MF - Jogar em Inglaterra é um sonho tornado realidade?
DP - É o meu campeonato de eleição desde os tempos do José Mourinho, no Chelsea, do Cristiano Ronaldo, no Manchester United. É um sonho jogar num campeonato com tanta intensidade no jogo, com a vivência dos adeptos, a qualidade dos jogadores…

MF - E aí em Wolverhampton estão dezenas de portugueses, entre jogadores e equipa técnica, que o devem ter recebido da melhor forma, calculo…
DP - Sim, isso facilitou muito. É quase um clube português. Poucos clubes, mesmo em Portugal, têm 8, 10 portugueses no plantel. Cada um está com a própria família, mas todos somos uma grande família. Um dia jantamos na casa de um, depois na casa de outro. Passamos muito tempo a jogar, a falar, é muito divertido.

MF - Fez apenas sete jogos, antes desta paragem forçada. O melhor está para vir?
DP - Quero marcar a minha posição no clube, claro. No campeonato, temos um projeto incrível, com ambições, queremos chegar muito longe. Se aqui tiver a visibilidade e as oportunidades que espero, pode ser o início de um grande futuro.
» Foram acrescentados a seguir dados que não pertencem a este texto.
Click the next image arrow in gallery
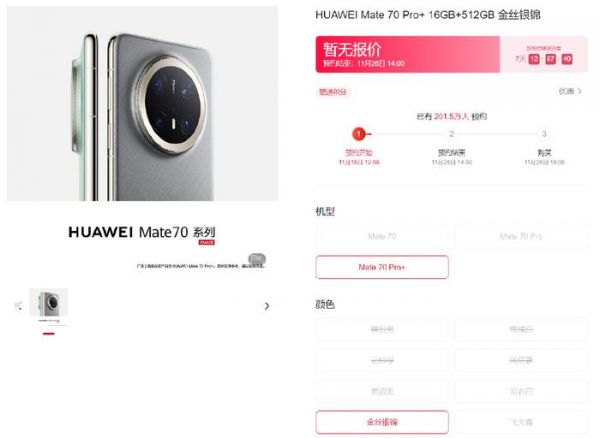The width and height of the screenshot is (600, 438). 267,306
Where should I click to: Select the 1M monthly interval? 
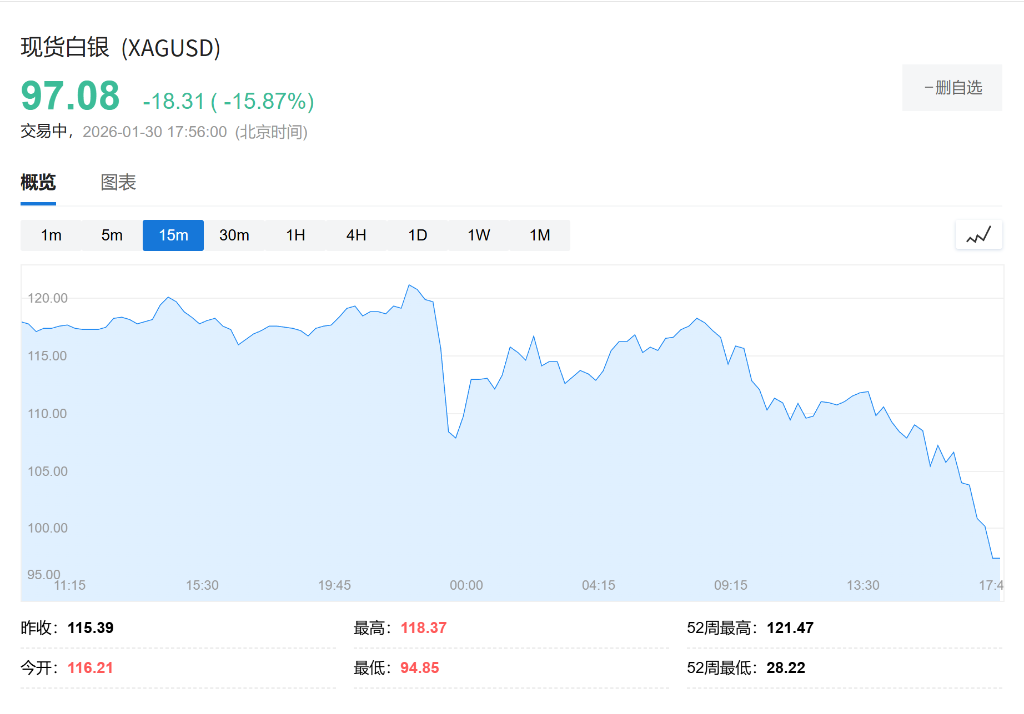[x=539, y=235]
MF - Um futuro com a estreia na Seleção A? Já foi convocado, mas ainda não jogou…
DP - No ano passado, andava mortinho para ir, ligava a televisão na hora do anúncio dos convocados, não perdia uma convocatória para saber se era chamado, e não fui, por isso, este ano, deixei de fazer isso. Deixei essa preocupação e acabei por me deixar levar. Curiosamente, no dia que recebi a notícia de que tinha sido convocado, nem estava à espera. Um funcionário do Olympiacos deu-me os parabéns e eu estranhei, não percebia porquê, depois é que me contou. É um sentimento de orgulho e de uma felicidade que transborda.

MF - Mas a concorrência no ataque da Seleção é forte. Talvez mais forte do em que qualquer dos últimos 10, 15 anos…
DP Sim, se fosse há 20 ou 10 anos, tinha mais chances de ser chamado e jogar. Agora, além de mim, há mais seis, sete avançados com muita qualidade. Ter de lutar por um lugar com eles, é até um pouco ingrato para mim, mas sinto que há espaço para todos.
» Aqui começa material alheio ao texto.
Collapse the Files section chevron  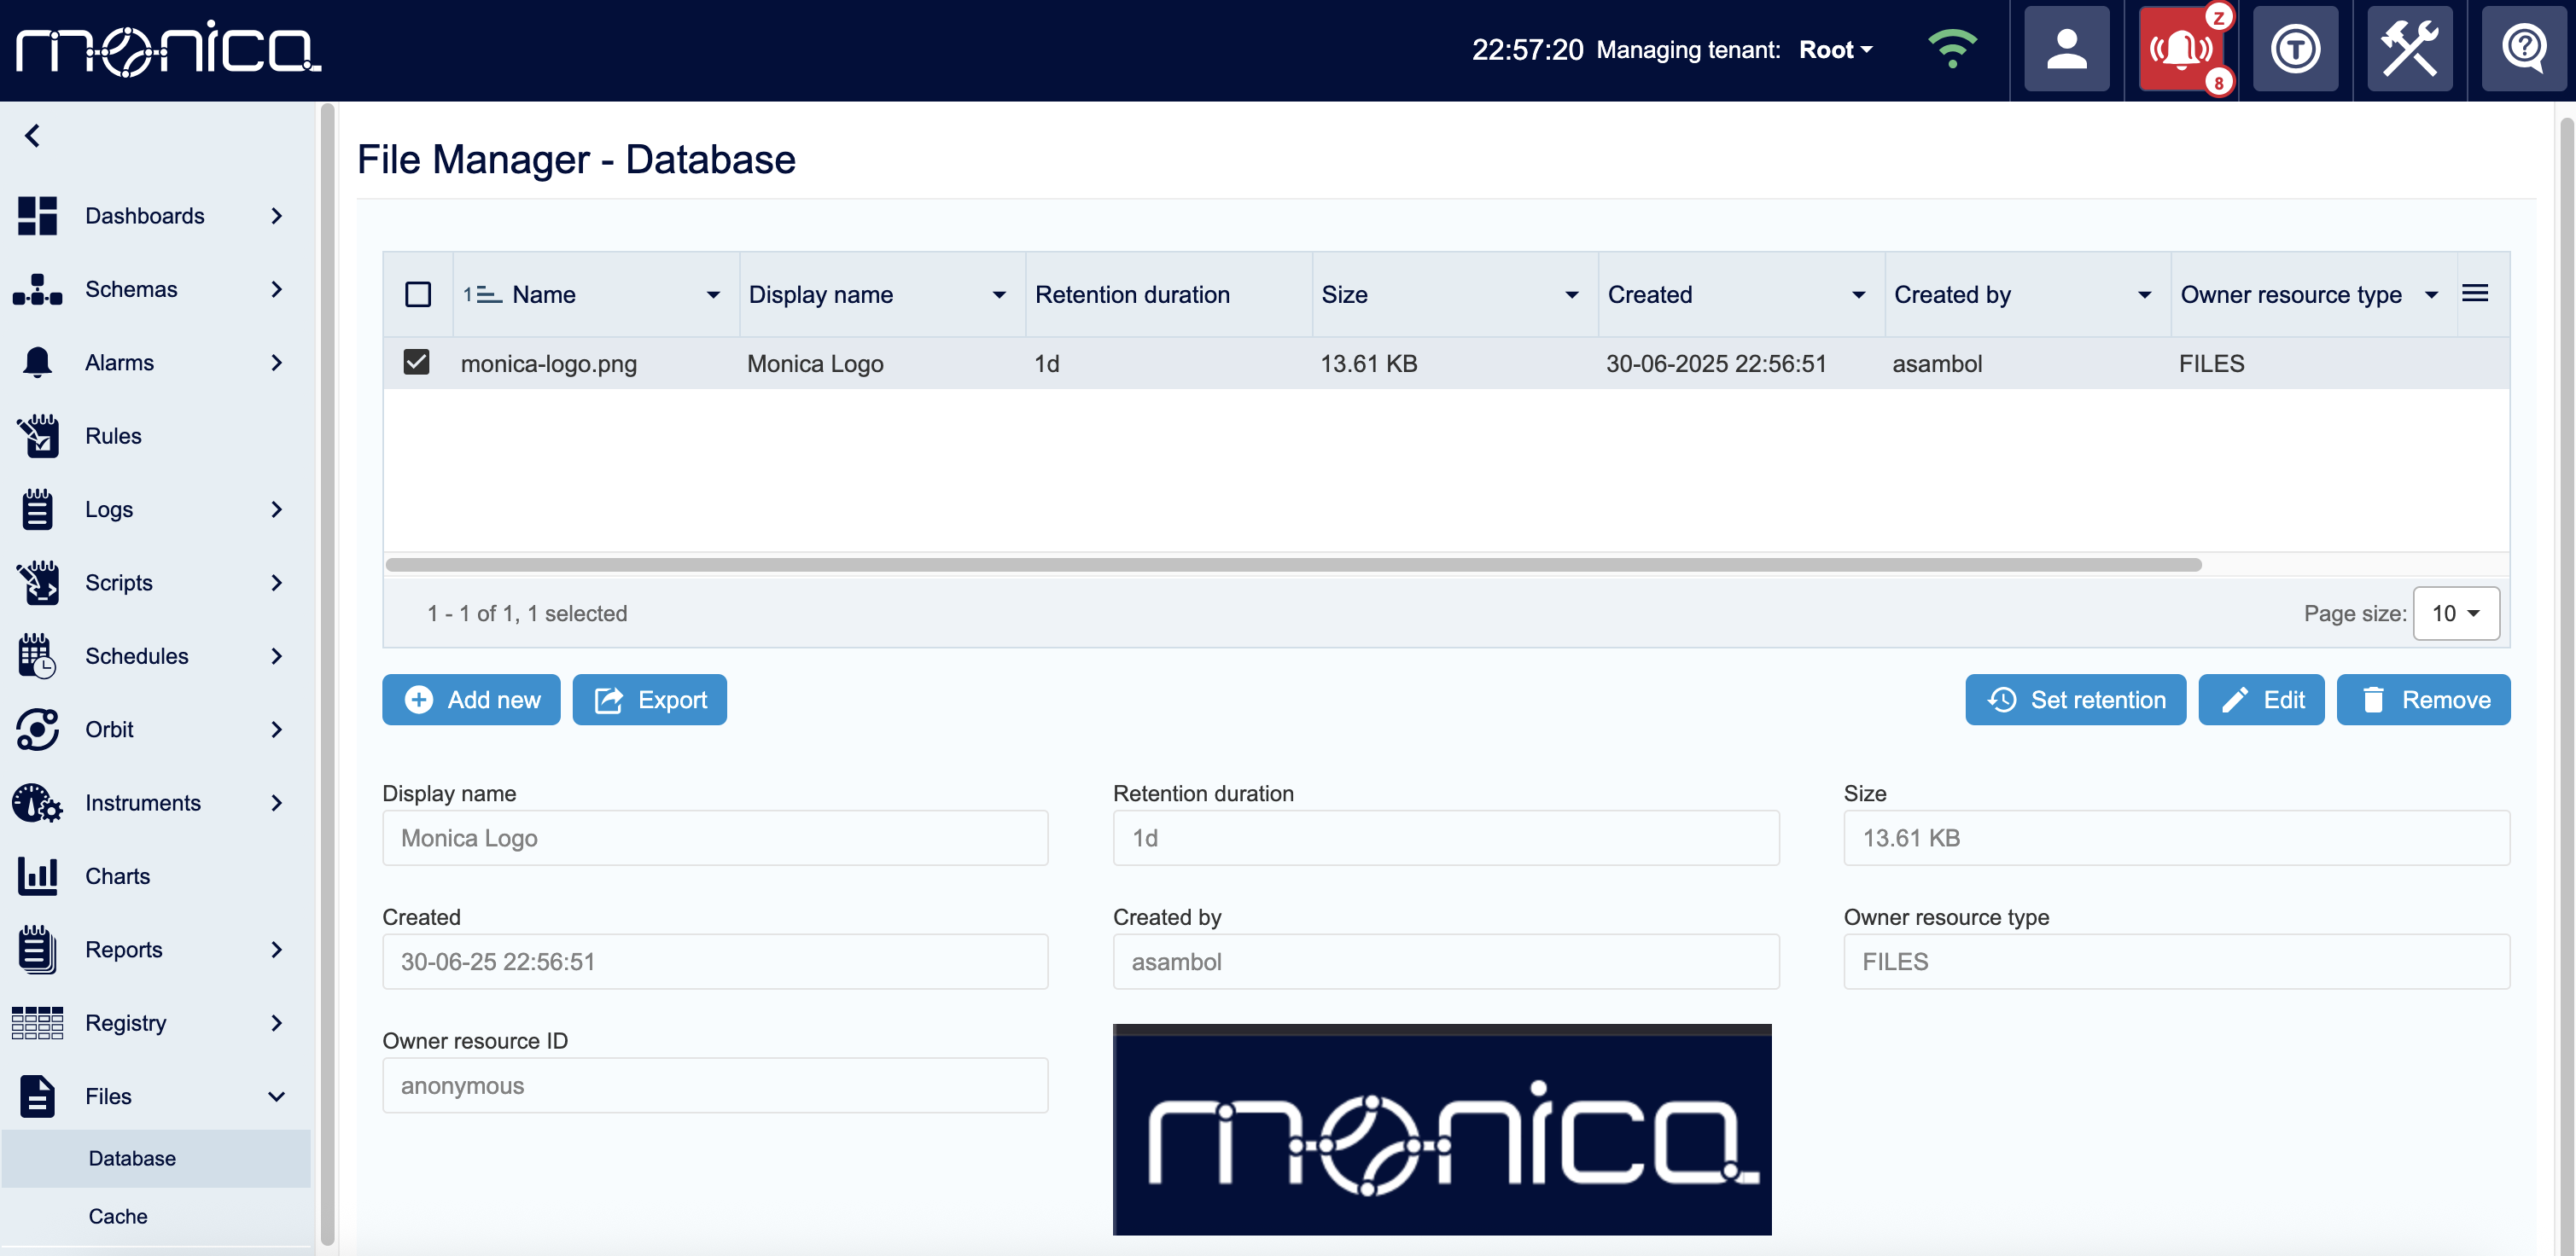276,1096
MF - O facto de o Europeu ter sido adiado dá-lhe mais hipóteses de ser convocado? Tem mais um ano para se mostrar e num grande palco, como o campeonato inglês.
DP - Pode ser benéfico se no próximo ano mostrar o meu melhor nível. Mudei-me para Inglaterra, posso ter mais minutos e, assim, mais hipóteses de entrar nas contas para o Europeu.

MF – É inevitável perguntar-lhe qual é a sensação de treinar, no ataque, ao lado de Cristiano Ronaldo…
DP - Ele comigo é sete estrelas. Claro que há muita pressão, o nervosismo aparece, quando treinamos com o melhor de sempre, mas é motivador. No meu terceiro treino na Seleção, estávamos a fazer exercício de finalização, só os avançados, e as coisas estavam a sair-me bem. Estava a fazer uma competição só para mim, porque era o mais novo, mas alguns competiam 2 a 2 ou 3 a 3, e ele vira-se para mim e pergunta: ‘Quantos golos tens?’ e eu: ‘Não sei, talvez 3 ou 4.” Ao que ele responde: ‘Não, tens 5, eu estou a contar’ (risos). Ou seja, ele, sem me conhecer, e sem estar a competir comigo diretamente, estava numa competição com todos os avançados e queria ser o melhor. Recebeu-me mesmo muito bem.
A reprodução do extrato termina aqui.